Determine the formula for the Volume of the cylinder contained within a 1 m radius sphere relative to the radius of the cylinder.
Differentiate to establish critical points.

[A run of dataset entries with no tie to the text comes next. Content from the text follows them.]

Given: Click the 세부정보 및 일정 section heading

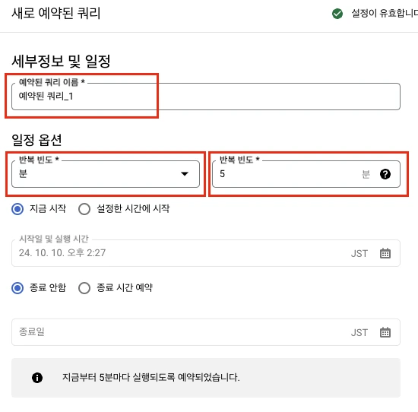Looking at the screenshot, I should [61, 61].
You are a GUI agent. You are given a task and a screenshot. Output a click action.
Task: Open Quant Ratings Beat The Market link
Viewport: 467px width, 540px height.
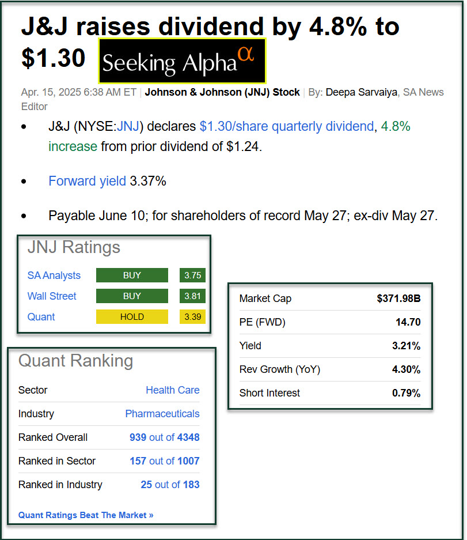tap(86, 515)
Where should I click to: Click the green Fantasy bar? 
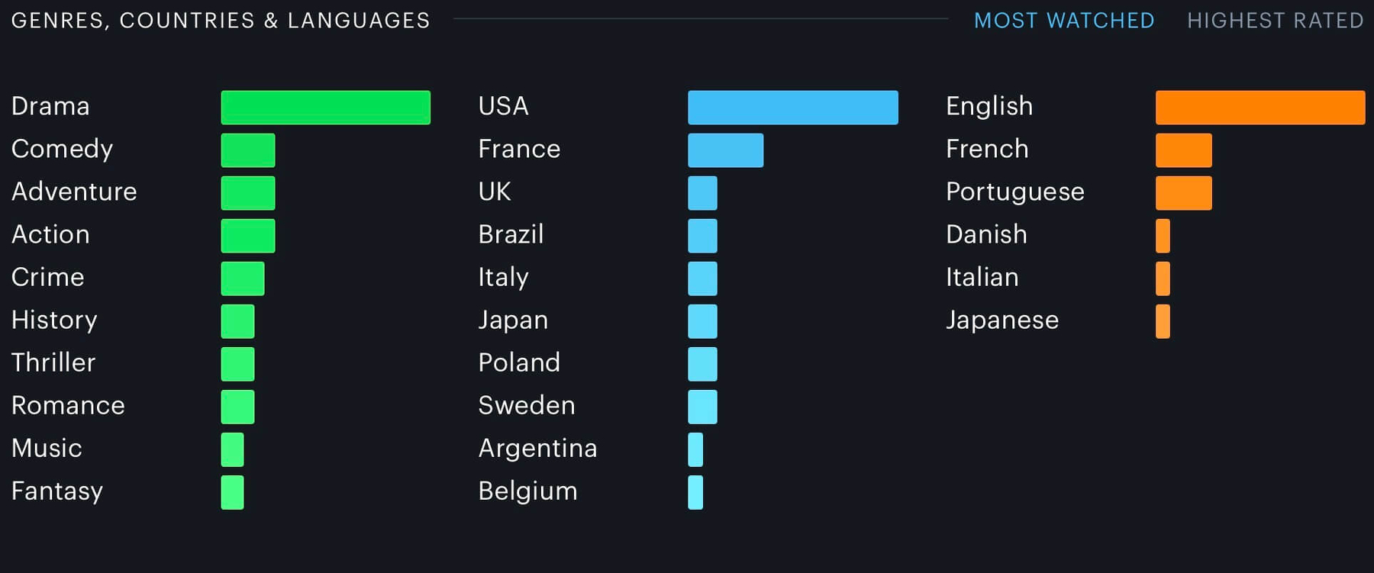(232, 492)
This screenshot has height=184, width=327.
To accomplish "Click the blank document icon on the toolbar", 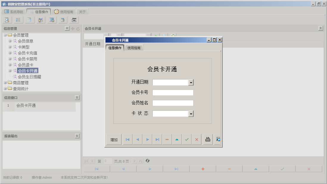I will [x=29, y=20].
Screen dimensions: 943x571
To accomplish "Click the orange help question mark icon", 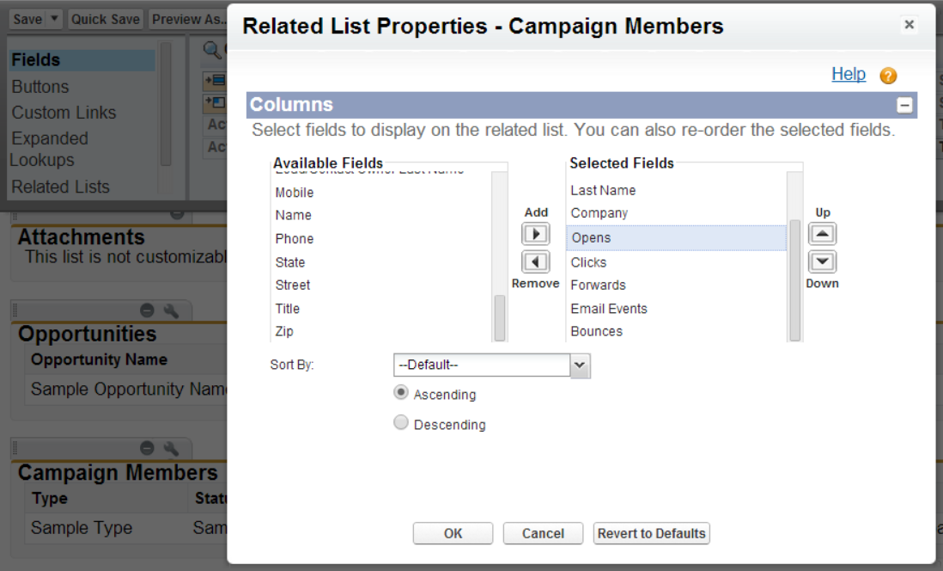I will pos(888,76).
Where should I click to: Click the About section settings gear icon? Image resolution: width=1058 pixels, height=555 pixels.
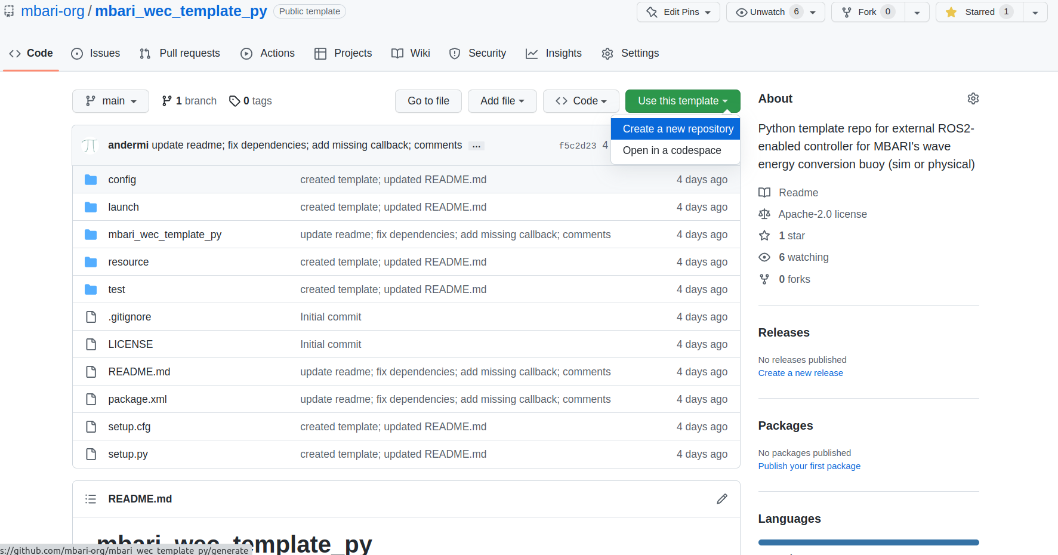click(x=973, y=98)
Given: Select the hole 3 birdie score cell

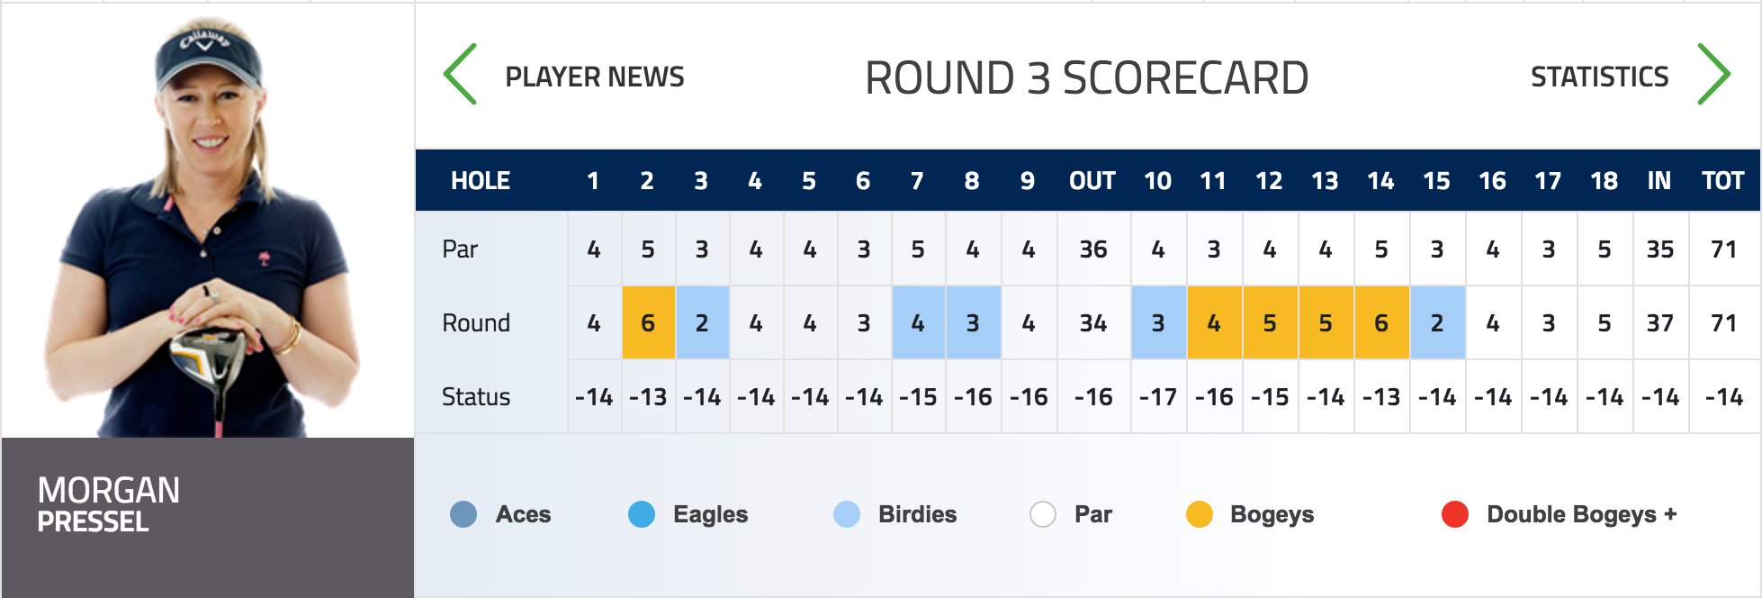Looking at the screenshot, I should (x=702, y=322).
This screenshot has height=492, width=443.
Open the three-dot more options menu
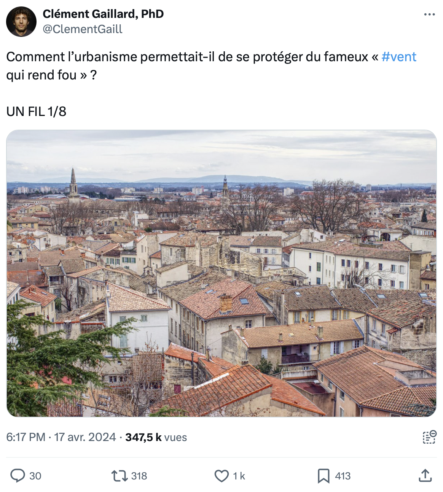click(x=429, y=14)
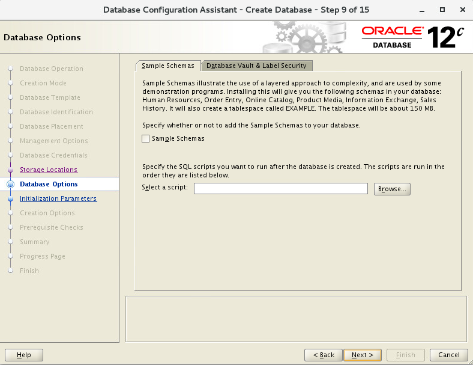This screenshot has height=365, width=473.
Task: Select the Sample Schemas tab
Action: tap(168, 66)
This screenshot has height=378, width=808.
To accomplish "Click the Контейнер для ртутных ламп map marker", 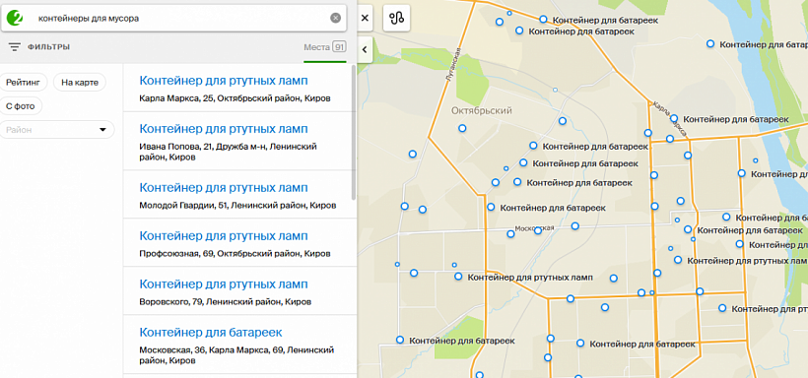I will point(458,277).
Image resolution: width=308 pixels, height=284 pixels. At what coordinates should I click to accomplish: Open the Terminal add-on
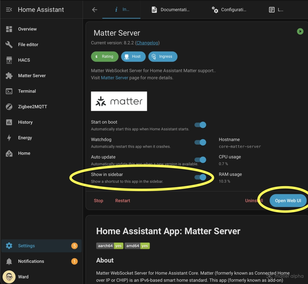click(27, 91)
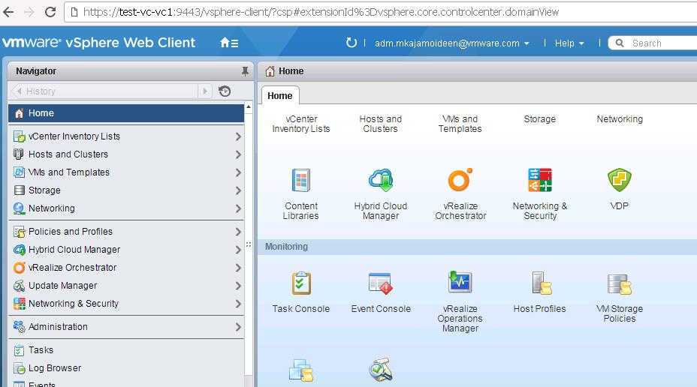
Task: Expand the Administration navigator item
Action: [237, 327]
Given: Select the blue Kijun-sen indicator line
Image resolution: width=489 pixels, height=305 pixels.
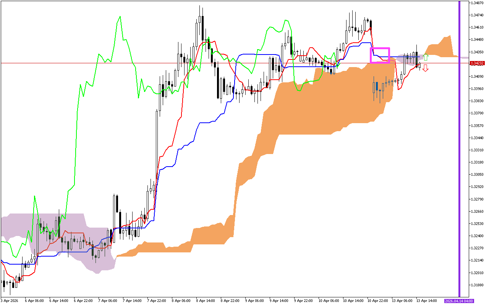Looking at the screenshot, I should point(252,55).
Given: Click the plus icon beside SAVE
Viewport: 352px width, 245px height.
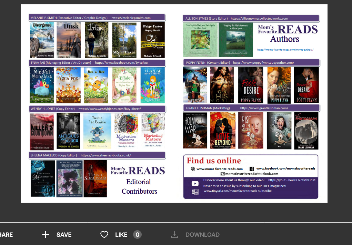Looking at the screenshot, I should point(46,235).
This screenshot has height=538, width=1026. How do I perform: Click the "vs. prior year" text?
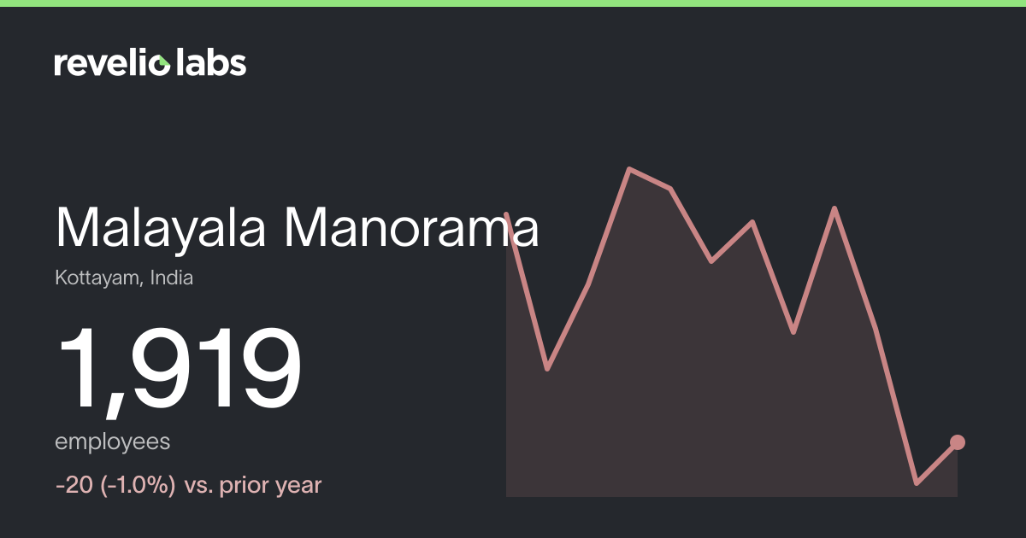[x=253, y=486]
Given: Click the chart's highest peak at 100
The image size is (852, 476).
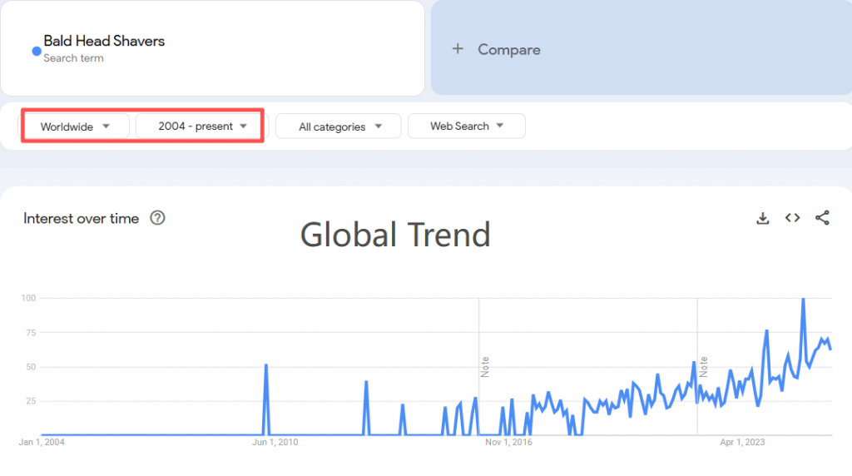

Volume of cylinder ($V$) $= \pi {r}^{2} h = 2 \pi {r}^{2} s$
where $s$ is the semi-height.

${r}^{2} + {s}^{2} = 1 \rightarrow s = \sqrt{1 - {r}^{2}}$
so
$V \left(r\right) = 2 \pi {r}^{2} \cdot {\left(1 - r\right)}^{\frac{1}{2}}$

$\frac{d V \left(r\right)}{\mathrm{dr}} = 2 \pi \left(\frac{d {r}^{2}}{\mathrm{dr}} \cdot {\left(1 - {r}^{2}\right)}^{\frac{1}{2}} + {r}^{2} \frac{d {\left(1 - {r}^{2}\right)}^{\frac{1}{2}}}{\mathrm{dr}}\right)$

Since
$\frac{d {r}^{2}}{\mathrm{dr}} = 2 r$
and
$\frac{d {\left(1 - {r}^{2}\right)}^{\frac{1}{2}}}{\mathrm{dr}} = \frac{d {\left(1 - {r}^{2}\right)}^{\frac{1}{2}}}{d \left(1 - {r}^{2}\right)} \cdot \frac{d \left(1 - {r}^{2}\right)}{\mathrm{dr}}$
$= \left(- r\right) {\left(1 - {r}^{2}\right)}^{- \frac{1}{2}}$

$\frac{d V \left(r\right)}{\mathrm{dr}} = 2 \pi \left(2 r {\left(1 - {r}^{2}\right)}^{\frac{1}{2}} + {r}^{2} \left(\frac{- r}{\sqrt{1 - {r}^{2}}}\right)\right)$

$= 2 \pi \left(2 r \sqrt{1 - {r}^{2}} - \frac{{r}^{3}}{\sqrt{1 - {r}^{2}}}\right)$

Set $\frac{d V \left(r\right)}{\mathrm{dr}} = 0$ for critical points
$2 \pi \left(2 r \sqrt{1 - {r}^{2}} - \frac{{r}^{3}}{\sqrt{1 - {r}^{2}}}\right) = 0$

If $r \ne 0$ we can divide by $2 \pi r$
$2 \sqrt{1 - {r}^{2}} - \frac{{r}^{2}}{\sqrt{1 - {r}^{2}}} = 0$

If $r \ne 1$ we can multiply by $\sqrt{1 - {r}^{2}}$
$2 \left(1 - {r}^{2}\right) - {r}^{2} = 0$
$2 - 3 {r}^{2} = 0$
$r = \sqrt{\frac{2}{3}}$

Substituting we can find
$s = {\left(1 - \frac{2}{3}\right)}^{\frac{1}{2}} = \sqrt{\frac{1}{3}}$
and
$h = 2 \sqrt{\frac{1}{3}}$

Note the extraneous possibilities $r = 0$ and $r = 1$ give the minimum cylinder size (which should be obvious from observation).